Directions
**1.** Decide whether each statement below agrees with the forum post on Introscope alerting. Answer yes or no for each, and quote the words of the post that settle it.
(a) A problem begins as soon as a single interval goes above the threshold.
(b) The sequence AABABABABA would still count as an ongoing problem.
(c) Fifty metrics need to be reported in this way.
**2.** Using the forum post on Introscope alerting, explain in one to three sentences why the sequence AABABABABA would still be treated as a problem.
**3.** Extend the forum post on Introscope alerting past its final sentence.

::: Excerpted text

DX Application Performance Management

Expand all | Collapse all

Alerting: Complicated alerting requirement to starting and ending a "problem" and sending mails on problem start & solved

  • 1.  Alerting: Complicated alerting requirement to starting and ending a "problem" and sending mails on problem start & solved

    Posted 08-19-2014 10:54 AM

    Hi,

     

    I have the requirement to model the alerting on an end-to-end measurement (e2e) in the following way. Unfortunately this requirement comes from upper management, so it would be nice if I could realize it:

    • A problem situation starts as soon as two consecutive intervals are above the threshold for the measurement
    • The problem is fixed as soon as two consecutive intervals are below the interval
    • Note that the problem is only considered as fixed as soon as two consecutive intervals are below the threshold. This means that the sequence AABABABABA (A: Above, B: Below) would be considered to still have a problem
    • The group of people to inform is increasing with growing duration of the problem, say after 4 intervals of a problem group x is informed, after 8 intervals group y is informed
    • After the problem is solved (2 consecutive intervals below) an email should be sent to everyone that was informed of the problem

     

    Fortunately we only have 2 metrics that we need to report like that (growing at max to like 10), but I dont think I can model sth like that with Introscope Alerts (or can I?).

     

    Is there any way to extend Introscope to solve this. I think on a solution where I have a metric that keeps the current status of the problem and read the metrics myself and change the metric value based on there being two consecutive above events or two consecutive below events. I could even have additional signaling metric that helps me to register the problem being solved (increase the metric to 1 and reset it to 0), so i can put an alert onto that... but I am rambling.

::::::
::: Data provided

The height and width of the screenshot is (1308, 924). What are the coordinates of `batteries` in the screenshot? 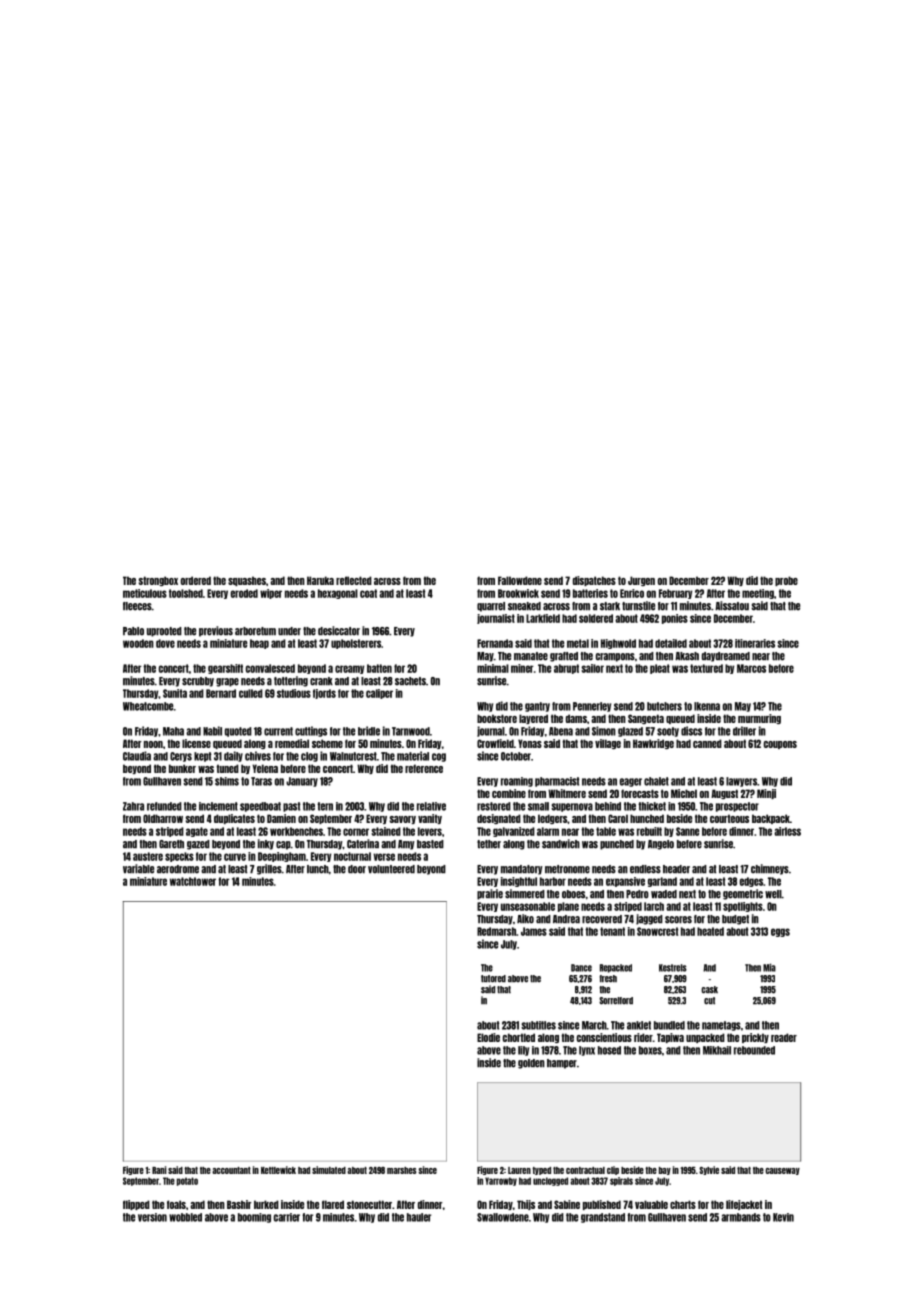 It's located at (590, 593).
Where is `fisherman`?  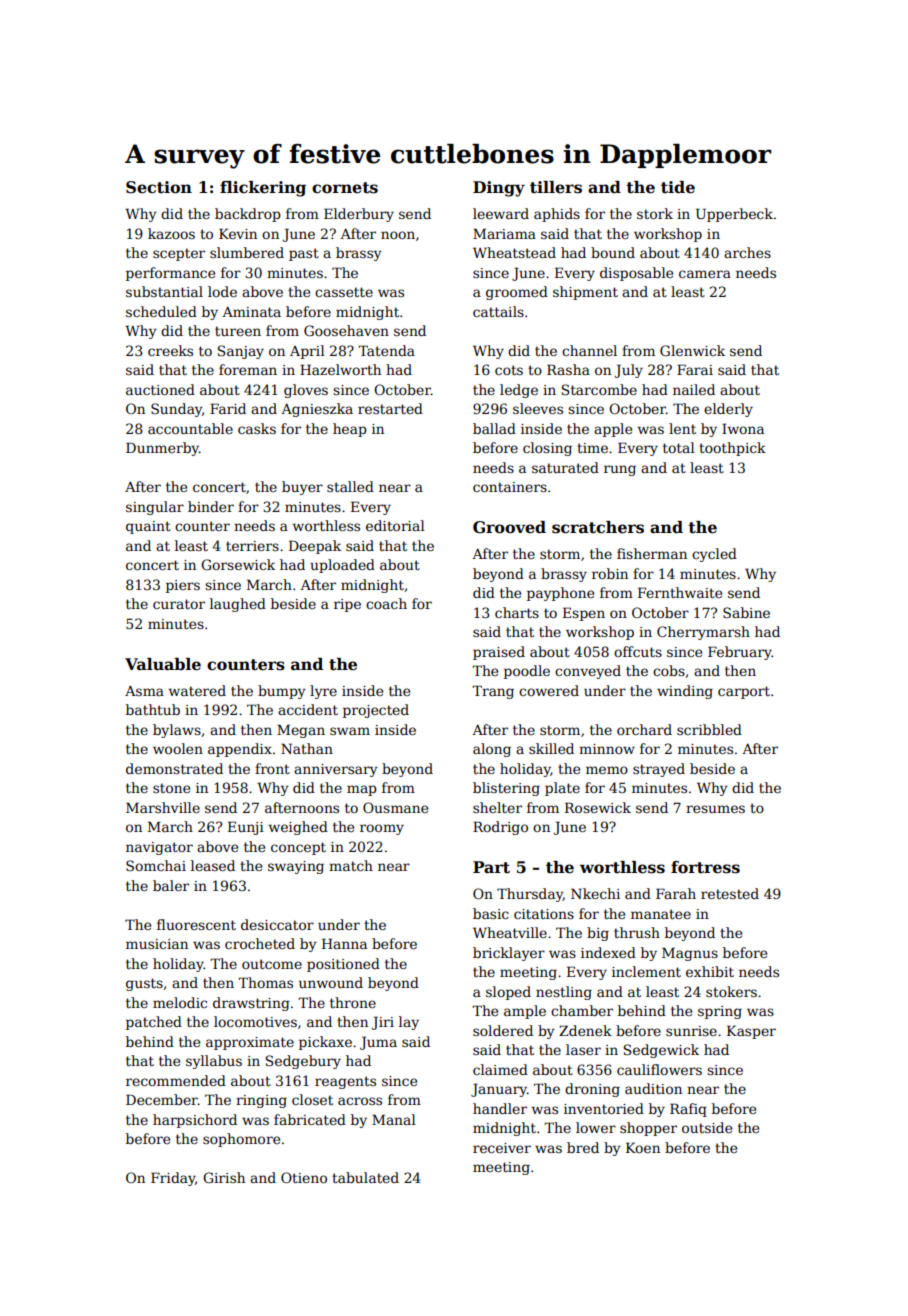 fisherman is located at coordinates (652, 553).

::::::

Set of answers
**1.**
(a) No: "A problem situation starts as soon as two consecutive intervals are above the threshold for the measurement"
(b) Yes: "This means that the sequence AABABABABA (A: Above, B: Below) would be considered to still have a problem"
(c) No: "Fortunately we only have 2 metrics that we need to report like that (growing at max to like 10)"

**2.** The first two intervals are above the threshold, so a problem starts. A problem counts as fixed only when two consecutive intervals are below the threshold. In the rest of the sequence, every B is followed by an A, so two B intervals never occur in a row and the problem is never resolved.

**3.**
     

    So do you see any way of solving this?


    Thanks you so much,

    Stefan



  • 2.  Re: Alerting: Complicated alerting requirement to starting and ending a "problem" and sending mails on problem start & solved

    Posted 08-26-2014 12:00 PM

    Hi Stefan!

    The normal alerting functionality would, in my opinion, not be able to cover the functionality that you are looking for. But you might be able to do something using a combination of alerts and javascript calculators.

    I might be rambling as well, and it might get hairy, but hear me out:

    With a javascript calculator you can read the value of your metric, and generate a new ones. Let's call your original metric "StefansMetric" and your new metrics "AlertGroup1", "AlertGroup2", etc..

    You can keep the previous values of your metric in an array to check if it has been in a specific state over x periods. Also, you would need to define the thresholds of "StefansMetric" and keep some information within the javascript calculator.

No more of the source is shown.